Multimodal fake news

Detection and generation of disinformation that spans multiple modalities—text combined with images, video, audio, or real-time video deepfakes—where adversaries exploit inconsistencies or misalignments across modalities to evade detection.

Key observations

Multimodal generation is harder to detect: Machine-generated articles with both text and images are significantly harder for humans to identify than text-only articles. Naive users perform at near-random accuracy (46.2%) when articles contain images and captions.

Visual-semantic inconsistency as an attack vector: Generators struggle to maintain semantic consistency across text and visual modalities. Named entities in captions may mismatch the article body, or images may be contextually unrelated despite appearing realistic.
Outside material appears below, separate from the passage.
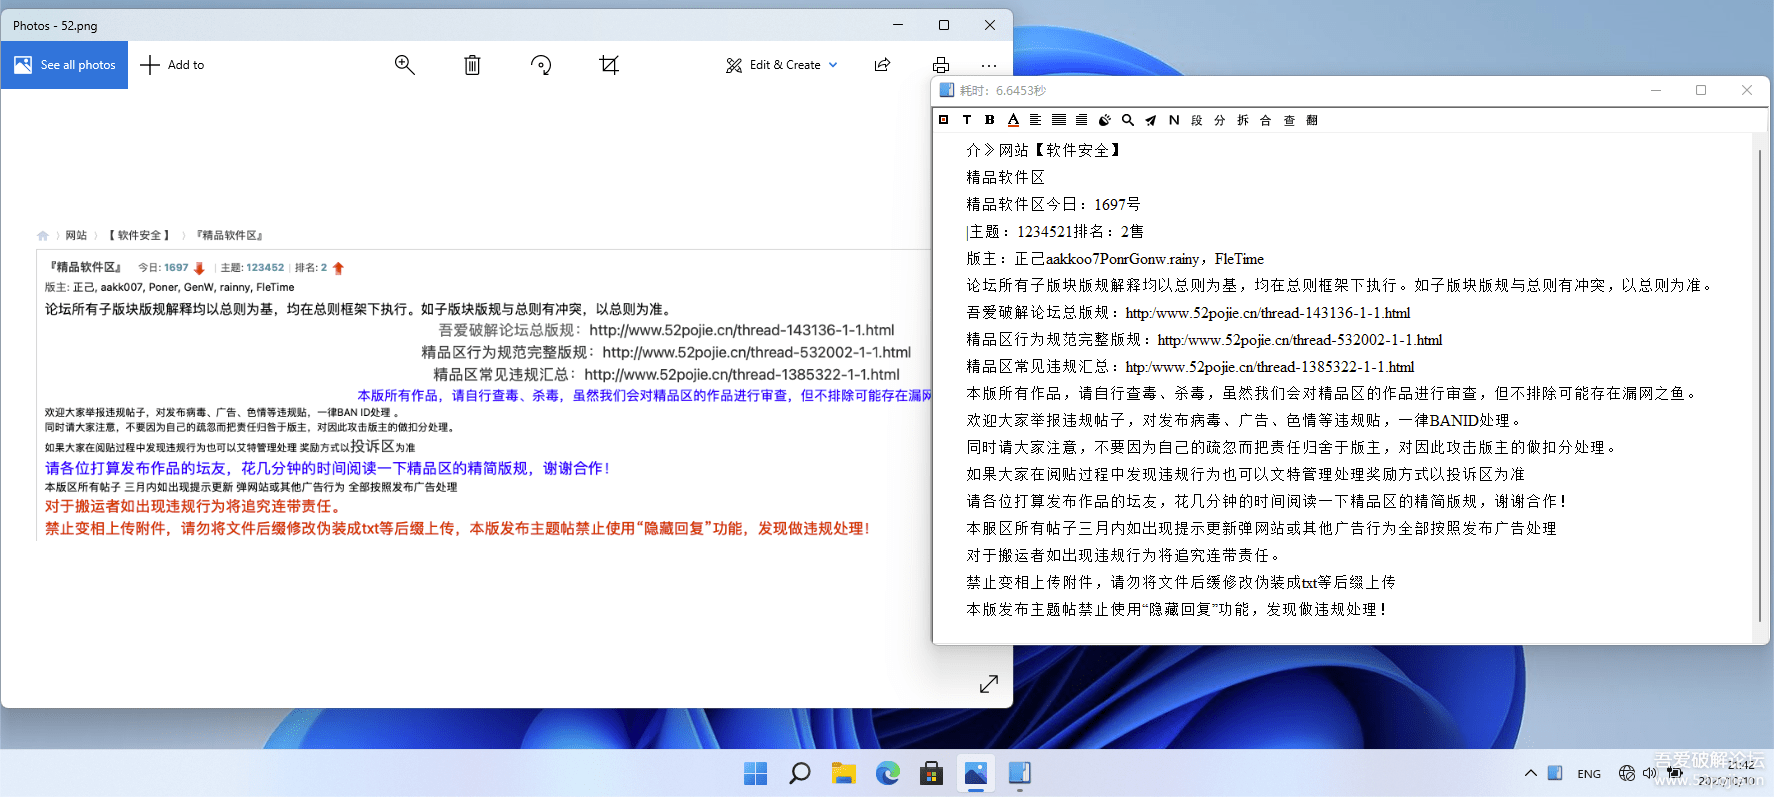Print the photo using printer icon

point(941,65)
Type C articles are most deceptive: Generated article text paired with real images (Type C) presents the largest challenge for both human and automated detection, as real images provide surface credibility even when text is machine-generated.

Key papers

  • Detecting Cross-Modal Inconsistency to Defend Against Neural Fake News: Introduces the first defense against multimodal neural fake news. Proposes DIDAN to detect visual-semantic inconsistencies via named entity co-occurrence analysis. NeuralNews dataset contains 128K articles across four types; shows humans require explicit visual-semantic cues to detect generated articles.
  • Defending Against Neural Fake News: GROVER generates news articles with high fidelity; foundational for understanding neural text generation attacks that could be extended to multimodal settings.